The Official Report is a written record of public meetings of the Parliament and committees.
The Official Report search offers lots of different ways to find the information you’re looking for. The search is used as a professional tool by researchers and third-party organisations. It is also used by members of the public who may have less parliamentary awareness. This means it needs to provide the ability to run complex searches, and the ability to browse reports or perform a simple keyword search.
The web version of the Official Report has three different views:
Depending on the kind of search you want to do, one of these views will be the best option. The default view is to show the report for each meeting of Parliament or a committee. For a simple keyword search, the results will be shown by item of business.
When you choose to search by a particular MSP, the results returned will show each spoken contribution in Parliament or a committee, ordered by date with the most recent contributions first. This will usually return a lot of results, but you can refine your search by keyword, date and/or by meeting (committee or Chamber business).
We’ve chosen to display the entirety of each MSP’s contribution in the search results. This is intended to reduce the number of times that users need to click into an actual report to get the information that they’re looking for, but in some cases it can lead to very short contributions (“Yes.”) or very long ones (Ministerial statements, for example.) We’ll keep this under review and get feedback from users on whether this approach best meets their needs.

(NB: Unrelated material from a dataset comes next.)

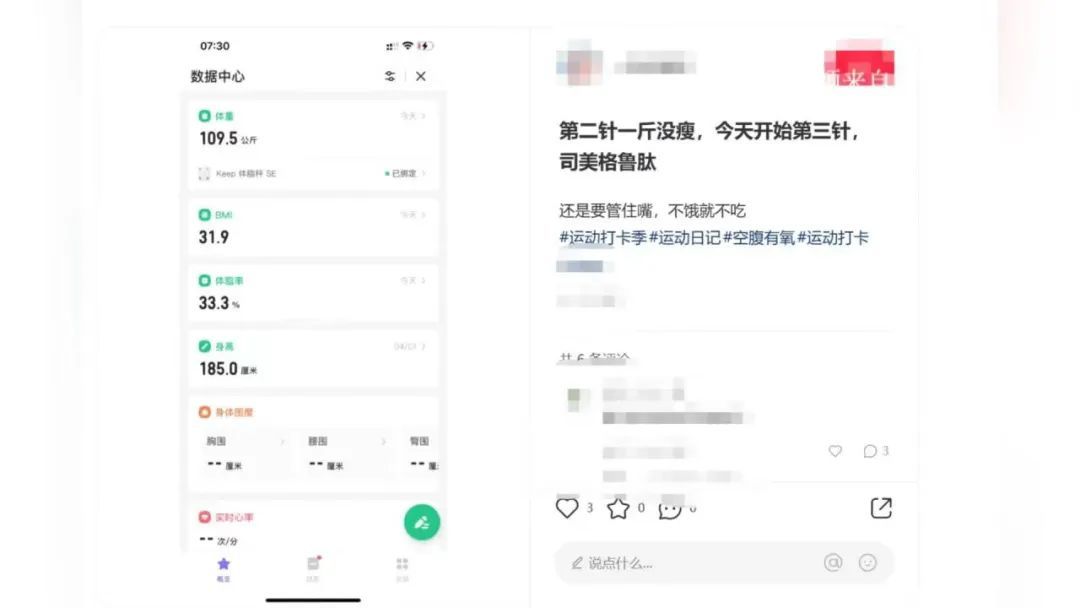Open the 身高 185.0 height entry
This screenshot has width=1080, height=608.
(x=313, y=358)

There are two types of keyword search:
If you select an MSP’s name from the dropdown menu, and add a phrase in quotation marks to the keyword field, then the search will return only examples of when the MSP said those exact words. You can further refine this search by adding a date range or selecting a particular committee or Meeting of the Parliament.
It’s also possible to run basic Boolean searches. For example:
There are two ways of searching by date.
You can either use the Start date and End date options to run a search across a particular date range. For example, you may know that a particular subject was discussed at some point in the last few weeks and choose a date range to reflect that.
Alternatively, you can use one of the pre-defined date ranges under “Select a time period”. These are:
If you search by an individual session, the list of MSPs and committees will automatically update to show only the MSPs and committees which were current during that session. For example, if you select Session 1 you will be show a list of MSPs and committees from Session 1.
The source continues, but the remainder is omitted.